It may, for example, be greater than 0.05 mm, or even greater than 0.50 mm.
For aerodynamic reasons, it may be worthwhile to seal the clearance J1 with
a silicone material. The smaller the required clearances, the greater must be
the manufacturing precision, as when the range of clearances is narrow.
These clearances enable relative rotation between the platforms 32 and
therefore a change in the angular orientation of the blades.
[0069] When the blades are being designed, a theoretical angular orientation
to
achieve a desired operational performance is defined. At the same time as
the design, the shapes of the lateral edges are fixed. To enable the
assembly of a blade row, the mechanical clearances J1, J2 and J3 must be
defined. Now, these latter enable the blades to rotate when tightening the
means of attachment, which has the effect of twisting the angular
orientations of the blades. Note that these errors in the blades' angular
orientation are in the direction of rotation of the means of clamping. These
errors also have an average value with a small standard deviation.

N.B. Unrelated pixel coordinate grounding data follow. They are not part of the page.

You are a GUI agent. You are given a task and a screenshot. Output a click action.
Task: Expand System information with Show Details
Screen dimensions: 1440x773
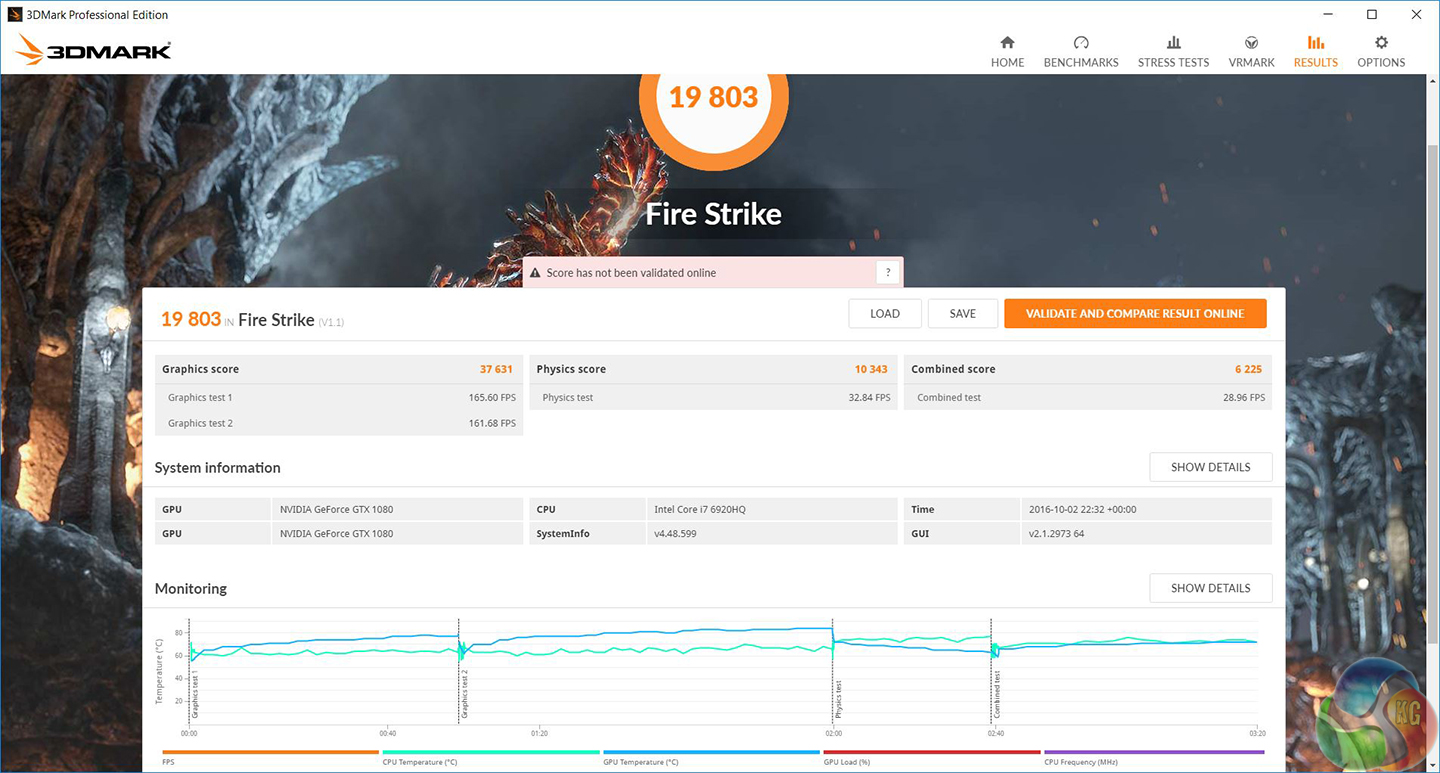(1210, 467)
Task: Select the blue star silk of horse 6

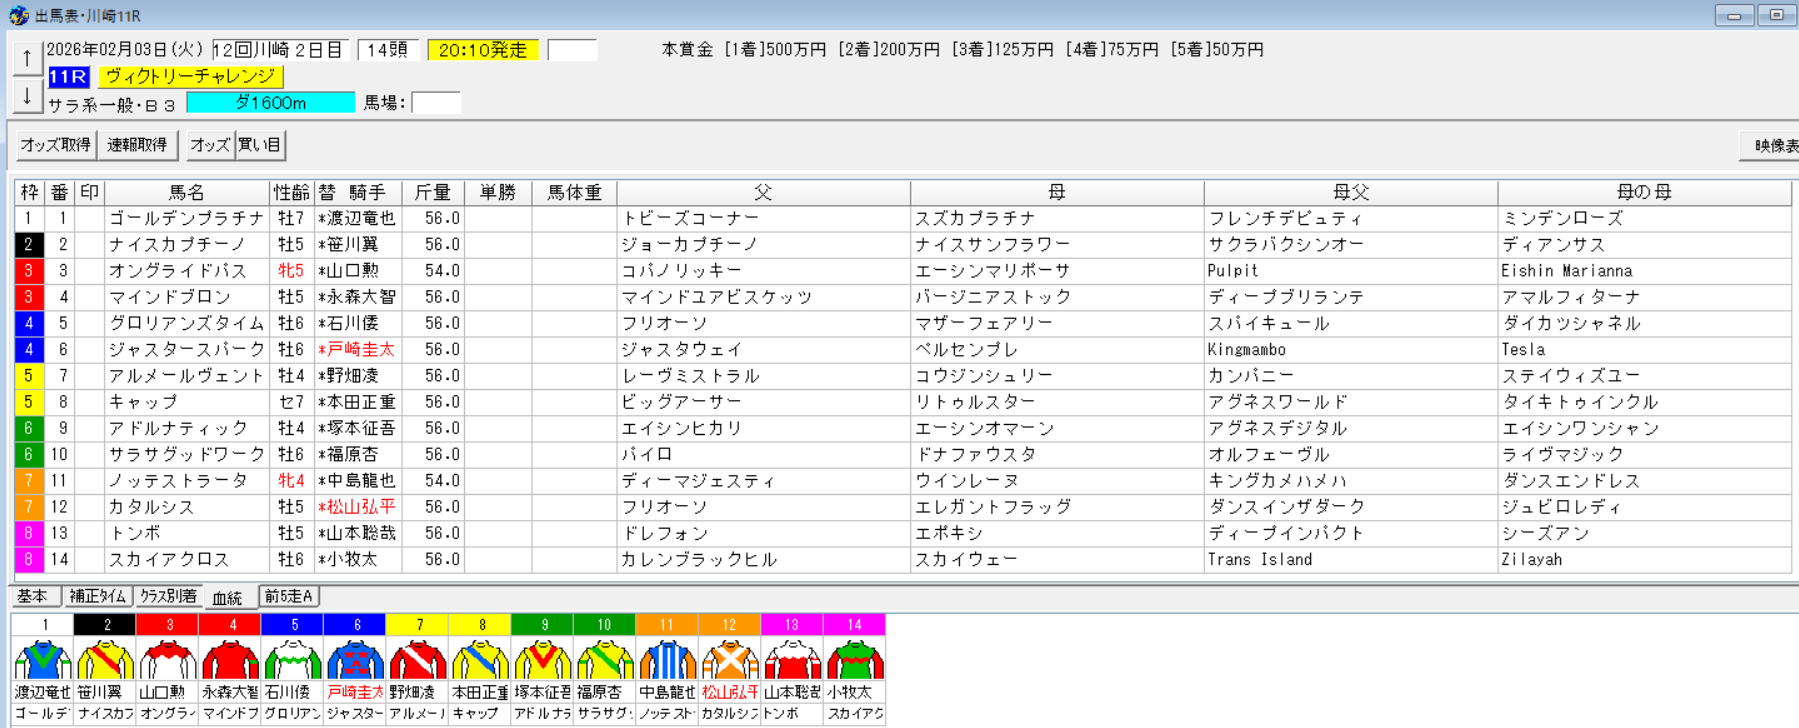Action: tap(355, 660)
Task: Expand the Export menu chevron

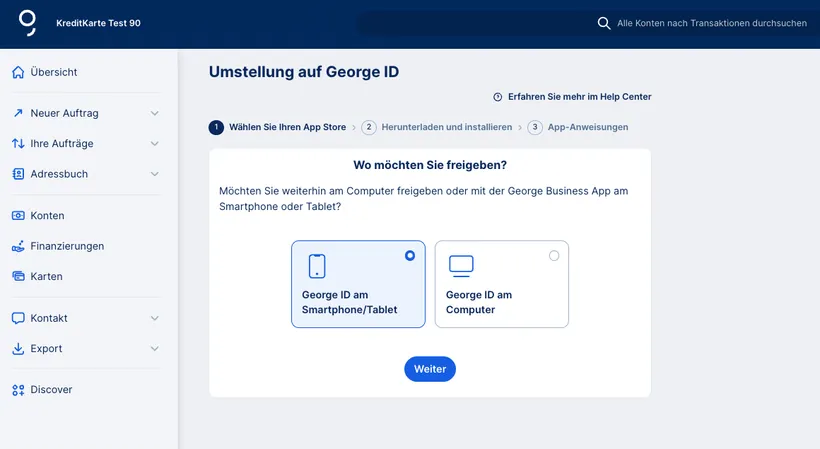Action: click(155, 349)
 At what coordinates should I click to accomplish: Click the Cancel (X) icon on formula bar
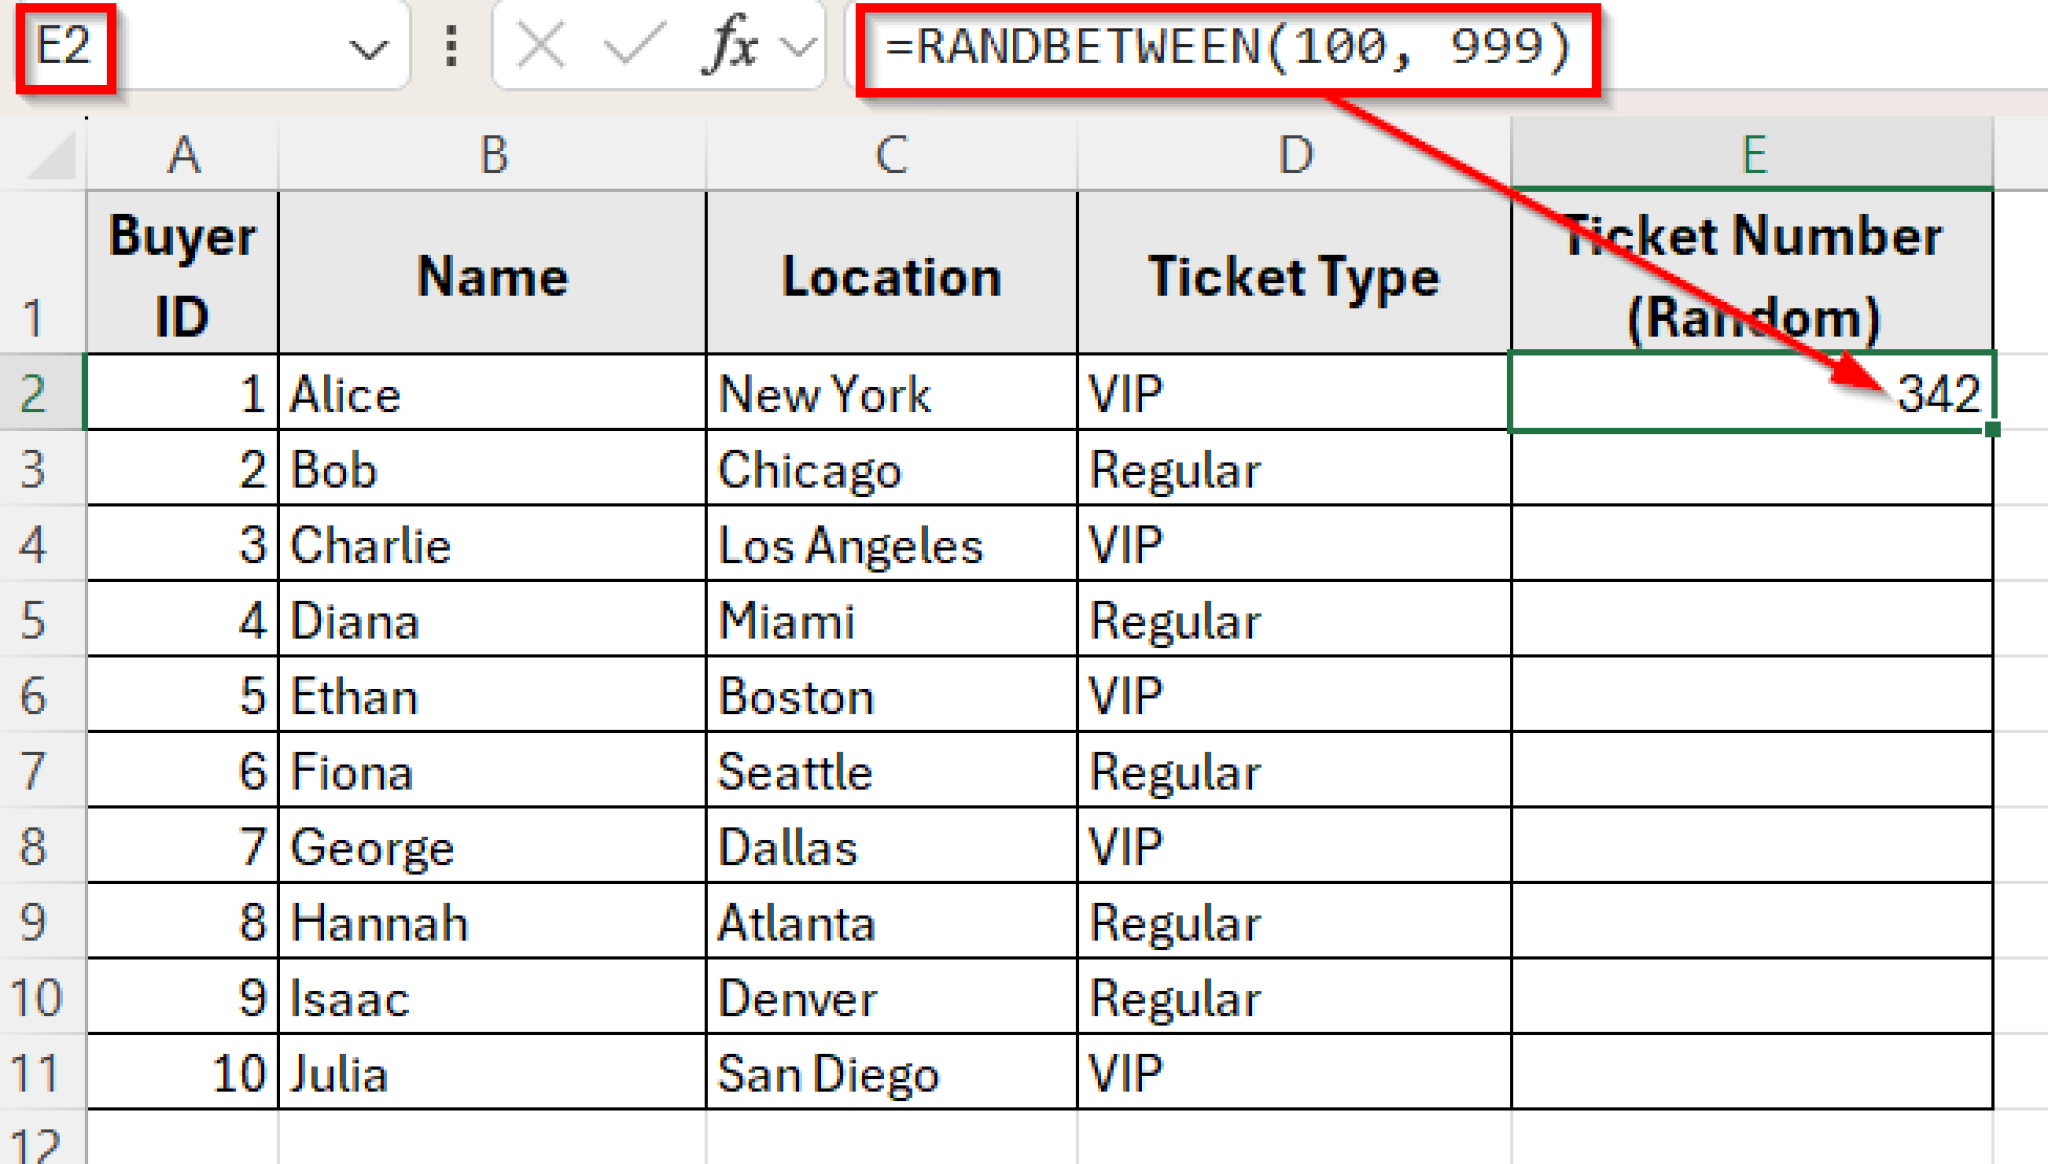click(x=538, y=45)
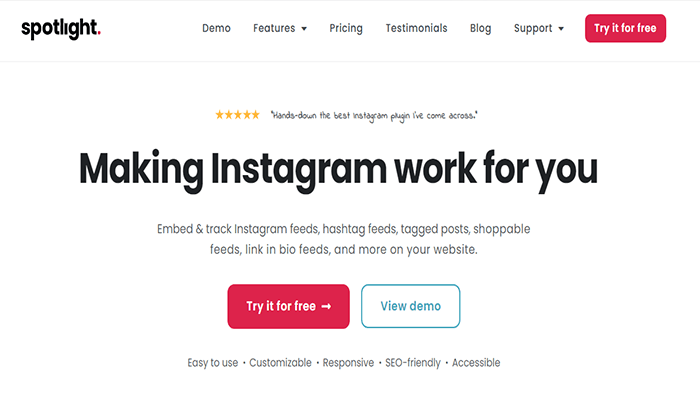The height and width of the screenshot is (400, 700).
Task: Click the five-star rating icons
Action: pos(237,115)
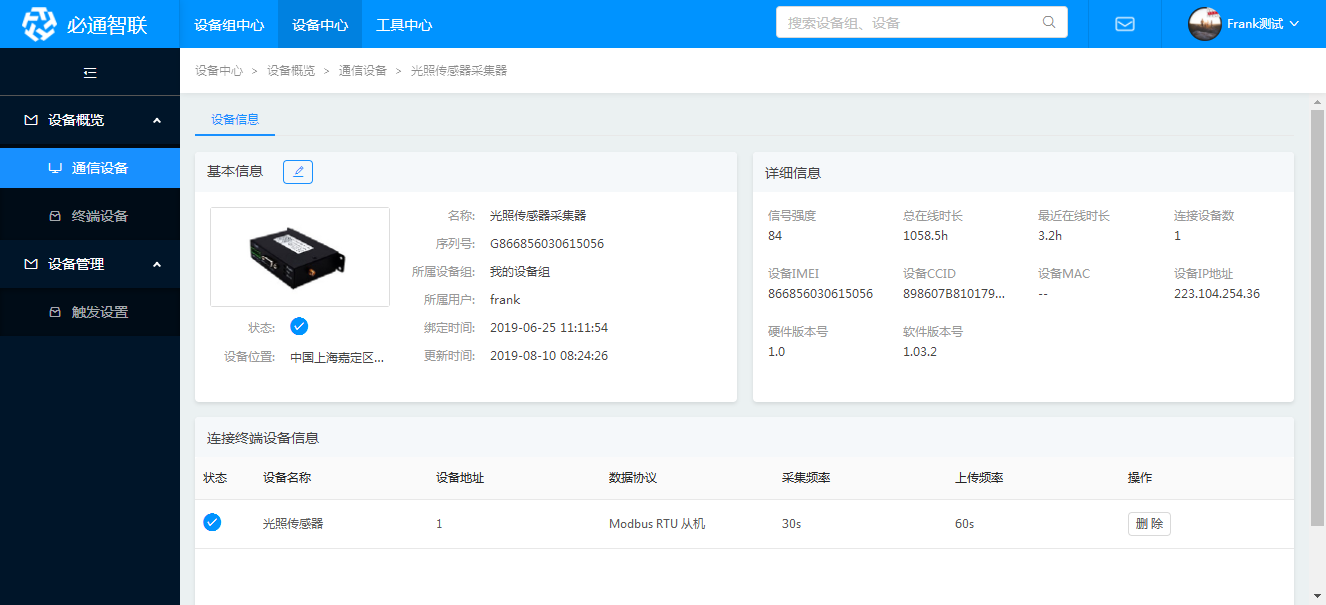Open 触发设置 in the sidebar

pos(100,312)
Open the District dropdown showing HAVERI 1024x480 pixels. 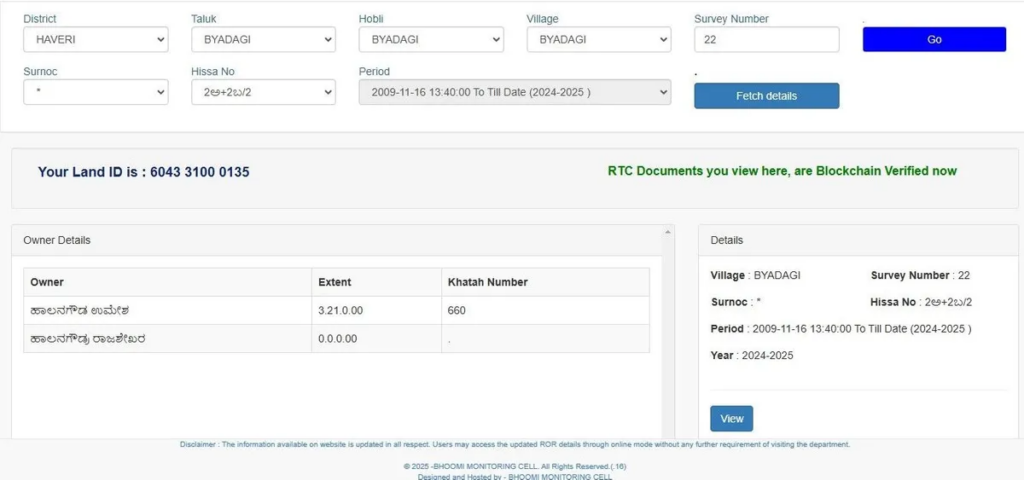click(95, 40)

Therefore, the blades are produced with an angular compensation for
offsetting the error in angular orientation. Since the standard deviation of
the
error is small, the compensation angle allows for a blade row in which the
variation in angular orientation is acceptable. Advantageously, the average
angular orientation error and/or compensation angle is greater than 5',
preferably greater than 30'. The compensation angle is generally
proportional to the clearances J1, J2 and J3. Note that the compensation
angle is oriented in the opposite direction to that of the tightening of the
means of clamping. The calculation of the compensation angle may be
based on average values of the mechanical clearances, as well as their
standard deviations. Calculating the pitch differences may also take into
consideration the geometric tolerances of the platform surfaces.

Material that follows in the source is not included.